* **Problem A**: From the Empty World article, write out the stretch from "Billie arrives back" through "her back inside.".
* **Problem B**: According to the Empty World article, why does Neil leave Winchelsea for London? Answer in one to three sentences.
[Opening Selected excerpt section]
Empty World
- First edition (UK)
- Author: John Christopher
- Cover artist: Craig Dodd
- Language: English
- Genre: Post-apocalyptic
- Publisher: Hamish Hamilton (UK) E. P. Dutton (US)
- Publication date: 29 September 1977 (UK) 20 March 1978 (US)
- Publication place: United Kingdom
- Media type: hardcover paperback
- Pages: 134
- ISBN: 0-241-89751-3 (UK) 0-525-29250-0 (US)

= Empty World =

1977 apocalyptic fiction novel by John Christopher

Empty World is a 1977 apocalyptic fiction novel written by John Christopher aimed at an adolescent audience. It was Christopher's eleventh such novel. It's centered around Neil Miller and his struggle to come to terms with the loss of his parents in a car crash and the subsequent Calcutta Plague that decimates the adult population. The novel is set in England in the late 1970s.

==Plot==

15-year-old Neil Miller's world explodes when he and his family are involved in a car accident that kills his parents. Sent to live with his grandparents in a small village named Winchelsea, England, Neil suffers from post traumatic stress. Soon, a devastating illness, called the Calcutta Plague, makes headlines, killing thousands of people in India in a matter of months. The virus begins spreading across the world, making its way to the small village where Neil lives. It is a strange illness as it only affects the adults and none of the children, and once again Neil finds himself an orphan after his grandparents succumb to the disease.

Neil attempts to care for two younger children also orphaned by the plague, but they also contract the virus and die as he tries to care for them. During this time Neil notes that he has contracted the plague, but after a brief fever it leaves him unaffected. Now the sole survivor in Winchelsea and deciding that the village is becoming dangerous—packs of feral dogs roaming everywhere—he leaves for London, taking first a manual Mini which he has difficulty driving, followed by an automatic Jaguar.

Arriving in London he meets his first fellow survivor - the mentally unbalanced Clive, who although friendly towards Neil, during the night vandalizes his car to the point of destroying it, steals his mother's ring that Neil had kept, which was the only memory of his mother he had, and then abandons him in central London.

Soon after he finds two girls, Lucy and Billie, creating an unstable threesome. Attracted to Neil, Lucy begins pulling away from Billie, and in her fear of loneliness and out of desperation Billie attempts to kill Neil when they are on a foraging expedition. She stabs him in the back. Neil discovers she has emptied his gun but he manages to overpower Billie and escapes back to Lucy.

Billie arrives back at the house and pleads with both Lucy and Neil to let her back in, but they decide that they could never trust her again, and leave her outside. In the last paragraph of the book Neil abruptly changes his mind, feeling that he would never get over the guilt of leaving Billie to die, and with Lucy goes downstairs to open the door and let her back inside.
[Closing Selected excerpt section]
[Opening Information supplied section]
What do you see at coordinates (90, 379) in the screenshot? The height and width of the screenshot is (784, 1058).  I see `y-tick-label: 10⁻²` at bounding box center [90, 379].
[Closing Information supplied section]
* **Answer space A**:
Billie arrives back at the house and pleads with both Lucy and Neil to let her back in, but they decide that they could never trust her again, and leave her outside. In the last paragraph of the book Neil abruptly changes his mind, feeling that he would never get over the guilt of leaving Billie to die, and with Lucy goes downstairs to open the door and let her back inside.

* **Answer space B**: Neil is now the only survivor in Winchelsea. He decides the village is becoming dangerous because packs of feral dogs are roaming everywhere.